[haiku-development] Re: R1/a4 initial planning

  • From: Julian Harnath <julian.harnath@xxxxxxxxxxxxxx>
  • To: haiku-development@xxxxxxxxxxxxx
  • Date: Fri, 02 Mar 2012 13:07:43 +0100

Axel Dörfler <axeld@xxxxxxxxxxxxxxxx> schrieb:
> As for the color picker, yes, I can see that this can be useful, 
> although that's pretty much the only control I can think of (with my 
> obviously limited imagination ;-)).

Ok, here are a few more examples.

* As previously mentioned, a BSlider with MIDI-control. How this is 
useful? Get an affordable MIDI-controller like nanoKontrol [1] and 
start assigning sliders in applications to it. For example, in 
Wonderbrush: assign 3 sliders for colour (R, G, B) to contorl pen 
colour. Another for pen size, and one for zoom, etc. Actually, GIMP 
implemented this functionality, you can control many parameters in the 
program like colour via MIDI... but the beauty of allowing this with 
interfacekit-addons would be that it doesn't require the applications 
to implement it themselves, they would simply "inherit" the 
functionality from the interfacekit addon. Also, it doesn't have to be 
MIDI, it could be some other external sensor. Let it be some input from 
an attached microcontroller board and you get many interesting 
applications for hardware-hacking.

> [EXERCISE 1] Transcribe the section of the mailing list post starting with "[haiku-development] Re: R1/a4" and going on through "few more examples.".
The entries that come next have no connection to the mailing list post.

> [DATA PROVIDED]
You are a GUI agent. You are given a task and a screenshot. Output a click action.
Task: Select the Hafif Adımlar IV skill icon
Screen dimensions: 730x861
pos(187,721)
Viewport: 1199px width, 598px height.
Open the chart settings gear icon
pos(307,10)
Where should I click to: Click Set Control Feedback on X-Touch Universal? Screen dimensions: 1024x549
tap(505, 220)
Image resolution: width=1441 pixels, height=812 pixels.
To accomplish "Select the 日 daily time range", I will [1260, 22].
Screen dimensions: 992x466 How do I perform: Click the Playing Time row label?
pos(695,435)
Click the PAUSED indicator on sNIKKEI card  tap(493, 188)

...

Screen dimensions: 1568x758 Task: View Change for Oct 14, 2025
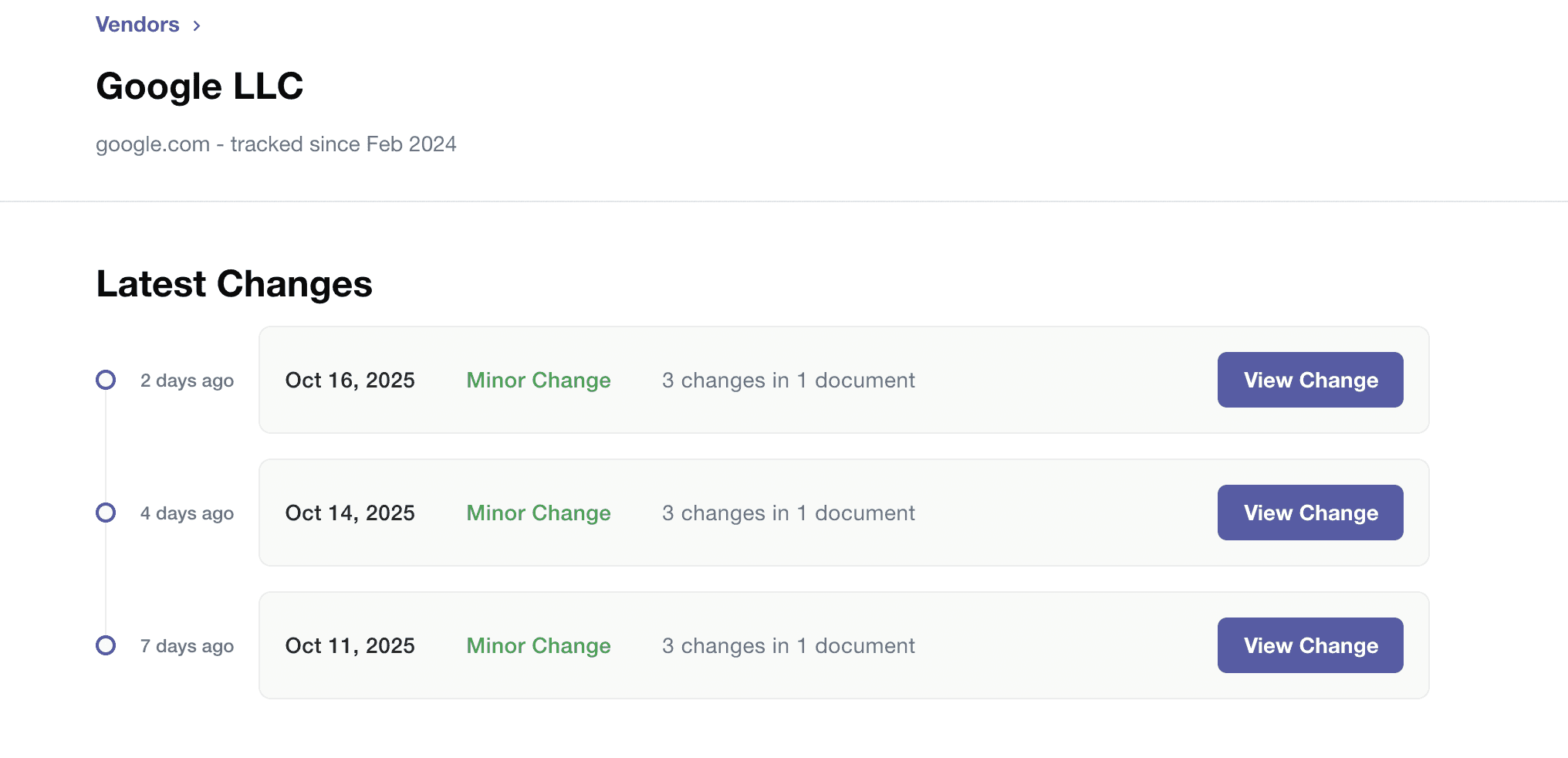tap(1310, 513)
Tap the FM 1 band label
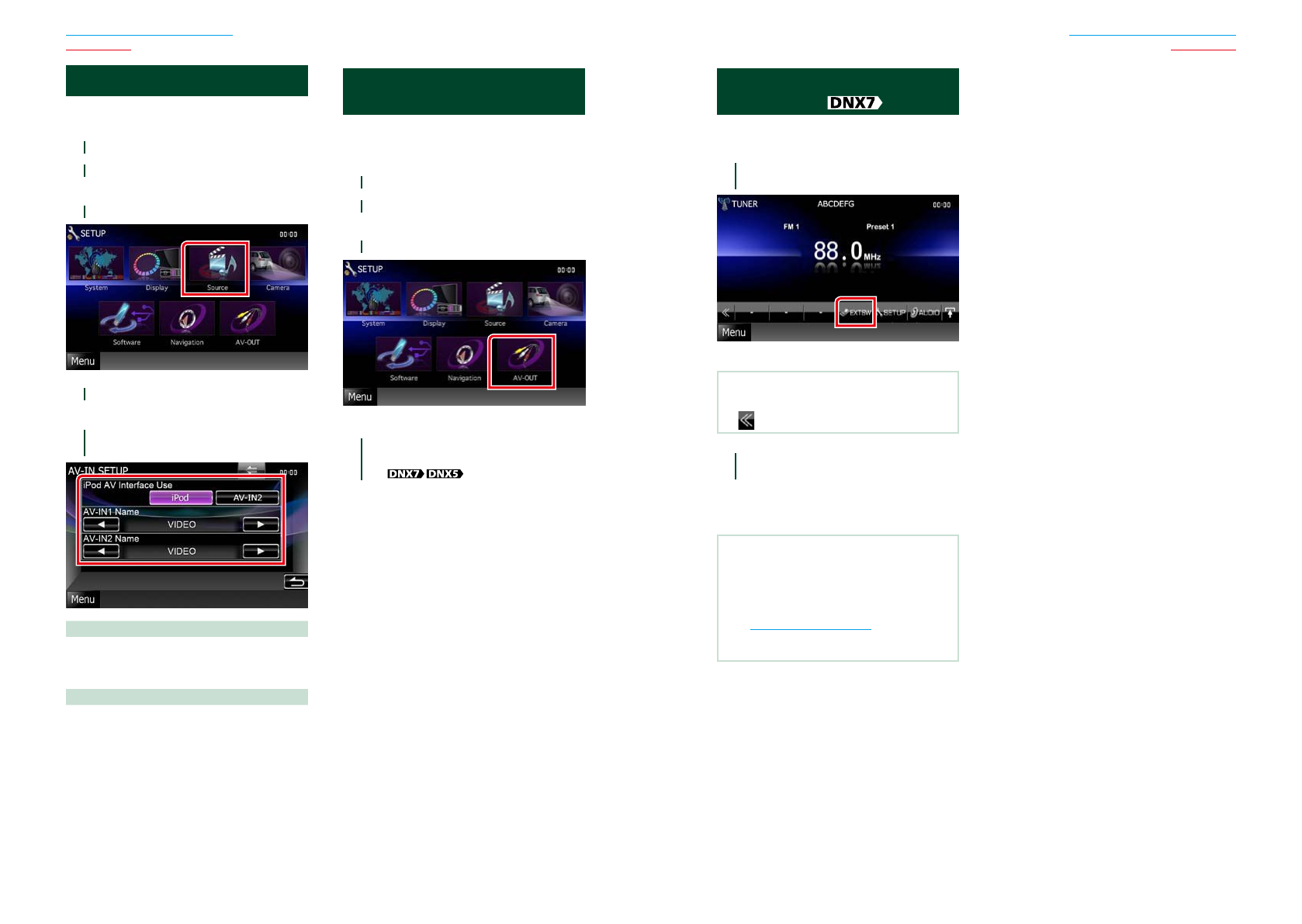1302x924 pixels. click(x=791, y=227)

> [EXERCISE 2] Render the entries starting with the line with "Image resolution: width=1441" and going on through the line with "Click the PAUSED" as a Markdown table with columns Row and Entry. Number each row and skip any blank lines.

> [TASK RESPONSE 1]
[haiku-development] Re: R1/a4 initial planning

  • From: Julian Harnath <julian.harnath@xxxxxxxxxxxxxx>
  • To: haiku-development@xxxxxxxxxxxxx
  • Date: Fri, 02 Mar 2012 13:07:43 +0100

Axel Dörfler <axeld@xxxxxxxxxxxxxxxx> schrieb:
> As for the color picker, yes, I can see that this can be useful, 
> although that's pretty much the only control I can think of (with my 
> obviously limited imagination ;-)).

Ok, here are a few more examples.

> [TASK RESPONSE 2]
| Row | Entry |
|---|---|
| 1 | Image resolution: width=1441 pixels, height=812 pixels. |
| 2 | To accomplish "Select the 日 daily time range", I will [1260, 22]. |
| 3 | Screen dimensions: 992x466 How do I perform: Click the Playing Time row label? |
| 4 | pos(695,435) |
| 5 | Click the PAUSED indicator on sNIKKEI card  tap(493, 188) |